Cyber resilience and risk management for the modern manufacturer
Some regulations—such as the U.S. Securities and Exchange Commission’s rule requiring disclosures about a company’s cybersecurity program and any material cyber incidents—will spur manufacturers to make their cybersecurity more robust, and the need to maintain operational resilience and stay competitive will further drive the effort for many. In Canada, proposed legislation would create a framework to protect “critical cyber systems” and “ensure that risks to critical cyber systems are identified and managed. This includes risks associated with supply chains and the use of third-party products and services.”
IT, OT and IoT in harmony
Some executive teams may be in the habit of thinking about cybersecurity mainly as an IT problem. But strong risk management practices integrate IT and OT issues with broader enterprise risks.

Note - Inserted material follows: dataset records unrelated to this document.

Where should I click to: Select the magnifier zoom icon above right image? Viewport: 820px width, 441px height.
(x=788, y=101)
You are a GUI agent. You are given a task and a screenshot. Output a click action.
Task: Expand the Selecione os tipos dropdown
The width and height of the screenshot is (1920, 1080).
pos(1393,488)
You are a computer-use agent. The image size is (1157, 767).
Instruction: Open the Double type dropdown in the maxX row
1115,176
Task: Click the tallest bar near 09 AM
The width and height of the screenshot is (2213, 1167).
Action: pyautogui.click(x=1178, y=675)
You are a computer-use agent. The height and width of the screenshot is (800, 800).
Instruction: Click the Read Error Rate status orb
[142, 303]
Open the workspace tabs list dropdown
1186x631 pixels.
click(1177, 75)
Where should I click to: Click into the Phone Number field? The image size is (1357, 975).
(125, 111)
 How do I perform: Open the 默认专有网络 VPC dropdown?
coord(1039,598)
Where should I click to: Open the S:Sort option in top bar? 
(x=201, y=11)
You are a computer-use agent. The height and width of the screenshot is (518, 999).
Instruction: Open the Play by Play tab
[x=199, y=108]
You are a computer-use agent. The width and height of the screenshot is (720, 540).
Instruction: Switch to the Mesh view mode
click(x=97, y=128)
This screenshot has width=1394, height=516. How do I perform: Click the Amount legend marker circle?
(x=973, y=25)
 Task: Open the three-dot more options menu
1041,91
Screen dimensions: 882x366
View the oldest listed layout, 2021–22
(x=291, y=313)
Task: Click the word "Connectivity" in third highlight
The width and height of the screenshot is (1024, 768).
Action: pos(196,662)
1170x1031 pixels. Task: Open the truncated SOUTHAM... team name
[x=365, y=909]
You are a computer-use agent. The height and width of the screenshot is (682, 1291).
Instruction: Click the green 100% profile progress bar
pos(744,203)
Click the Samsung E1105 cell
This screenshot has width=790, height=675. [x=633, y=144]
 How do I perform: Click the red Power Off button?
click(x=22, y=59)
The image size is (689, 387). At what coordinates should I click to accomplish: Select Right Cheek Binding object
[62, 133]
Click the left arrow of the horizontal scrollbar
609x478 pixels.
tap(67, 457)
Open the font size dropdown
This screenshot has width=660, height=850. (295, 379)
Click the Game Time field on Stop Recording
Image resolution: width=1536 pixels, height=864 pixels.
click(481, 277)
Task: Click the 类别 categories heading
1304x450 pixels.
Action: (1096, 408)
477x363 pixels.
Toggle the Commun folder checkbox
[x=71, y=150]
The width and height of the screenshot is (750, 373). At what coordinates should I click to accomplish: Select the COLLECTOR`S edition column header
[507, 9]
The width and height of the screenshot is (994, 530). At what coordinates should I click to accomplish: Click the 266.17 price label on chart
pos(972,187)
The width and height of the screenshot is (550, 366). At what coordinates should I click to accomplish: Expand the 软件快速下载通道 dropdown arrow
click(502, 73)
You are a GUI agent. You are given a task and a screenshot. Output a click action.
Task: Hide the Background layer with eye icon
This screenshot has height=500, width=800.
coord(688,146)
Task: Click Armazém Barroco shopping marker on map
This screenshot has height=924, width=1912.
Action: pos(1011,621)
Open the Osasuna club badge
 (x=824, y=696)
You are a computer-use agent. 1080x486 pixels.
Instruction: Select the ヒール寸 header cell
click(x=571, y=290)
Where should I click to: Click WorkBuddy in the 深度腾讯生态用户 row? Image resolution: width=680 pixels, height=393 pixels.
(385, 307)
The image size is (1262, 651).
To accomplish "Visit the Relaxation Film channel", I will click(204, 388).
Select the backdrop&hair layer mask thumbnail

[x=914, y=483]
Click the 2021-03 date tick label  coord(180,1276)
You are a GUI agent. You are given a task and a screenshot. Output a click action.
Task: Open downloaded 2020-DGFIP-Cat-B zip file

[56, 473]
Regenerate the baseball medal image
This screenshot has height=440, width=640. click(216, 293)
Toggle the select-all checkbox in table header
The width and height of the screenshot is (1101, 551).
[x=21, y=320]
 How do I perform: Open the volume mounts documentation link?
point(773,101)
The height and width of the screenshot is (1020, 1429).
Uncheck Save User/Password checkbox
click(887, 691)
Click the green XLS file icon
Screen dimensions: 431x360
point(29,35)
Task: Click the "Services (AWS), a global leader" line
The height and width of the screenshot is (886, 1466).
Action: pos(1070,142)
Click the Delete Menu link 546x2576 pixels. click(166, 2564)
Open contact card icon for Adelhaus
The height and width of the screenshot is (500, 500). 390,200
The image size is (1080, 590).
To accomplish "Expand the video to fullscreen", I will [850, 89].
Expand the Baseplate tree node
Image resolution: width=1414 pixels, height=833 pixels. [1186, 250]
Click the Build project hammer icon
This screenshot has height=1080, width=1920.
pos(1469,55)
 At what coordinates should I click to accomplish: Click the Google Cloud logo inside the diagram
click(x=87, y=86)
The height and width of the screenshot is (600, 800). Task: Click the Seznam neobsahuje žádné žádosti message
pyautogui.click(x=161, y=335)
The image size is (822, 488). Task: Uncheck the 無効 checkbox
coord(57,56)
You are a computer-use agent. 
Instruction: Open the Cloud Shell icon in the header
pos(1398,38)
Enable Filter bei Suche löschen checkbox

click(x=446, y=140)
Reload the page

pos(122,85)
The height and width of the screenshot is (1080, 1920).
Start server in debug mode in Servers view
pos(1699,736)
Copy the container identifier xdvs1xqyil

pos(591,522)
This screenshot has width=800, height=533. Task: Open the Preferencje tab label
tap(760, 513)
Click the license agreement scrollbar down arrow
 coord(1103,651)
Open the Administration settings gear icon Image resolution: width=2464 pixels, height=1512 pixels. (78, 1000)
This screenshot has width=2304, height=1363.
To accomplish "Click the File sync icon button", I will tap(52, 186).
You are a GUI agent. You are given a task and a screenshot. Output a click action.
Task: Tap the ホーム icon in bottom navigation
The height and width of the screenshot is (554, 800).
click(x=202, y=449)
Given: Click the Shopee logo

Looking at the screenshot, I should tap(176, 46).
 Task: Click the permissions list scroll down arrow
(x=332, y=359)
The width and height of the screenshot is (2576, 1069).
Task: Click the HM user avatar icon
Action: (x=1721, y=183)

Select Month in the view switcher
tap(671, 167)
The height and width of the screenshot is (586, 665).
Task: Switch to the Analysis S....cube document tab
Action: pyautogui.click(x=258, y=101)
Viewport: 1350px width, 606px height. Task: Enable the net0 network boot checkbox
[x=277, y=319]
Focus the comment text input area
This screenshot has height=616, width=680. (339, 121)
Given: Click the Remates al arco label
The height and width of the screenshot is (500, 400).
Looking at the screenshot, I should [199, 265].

Thinking holistically about IT and OT risks is especially important in the context of operations that use smart devices to streamline production and other processes. OT systems running operational environments are often older and insecure by design but are connected to business networks that are constantly under attack. This presents challenges for traditional security models and will become more pressing as cloud services expand across IT and OT environments, further increasing connectivity as operations modernize. Engineering and operations will need to collaborate with security and technology teams during system selection and planning to integrate security and technology principles by design.
Manufacturers also need to understand the cybersecurity and risk implications for IoT devices they use on the factory floor—such as smart thermostats, sensors that detect production changes and various building automation technologies. These devices often need to be connected to both sensitive operational systems and the internet, complicating traditional security models.
Also important for manufacturers of these devices is the need to build in security by design to any IoT devices they manufacture and sell. Supply chain security risk management continues to raise the bar for the minimum security that customers expect of their IoT vendors, making security design a key component of product strategy.
Connectivity among IT, OT and IoT systems, and integrating them with business risk management, is essential to enabling accurate data analytics, remote support and overall efficiency.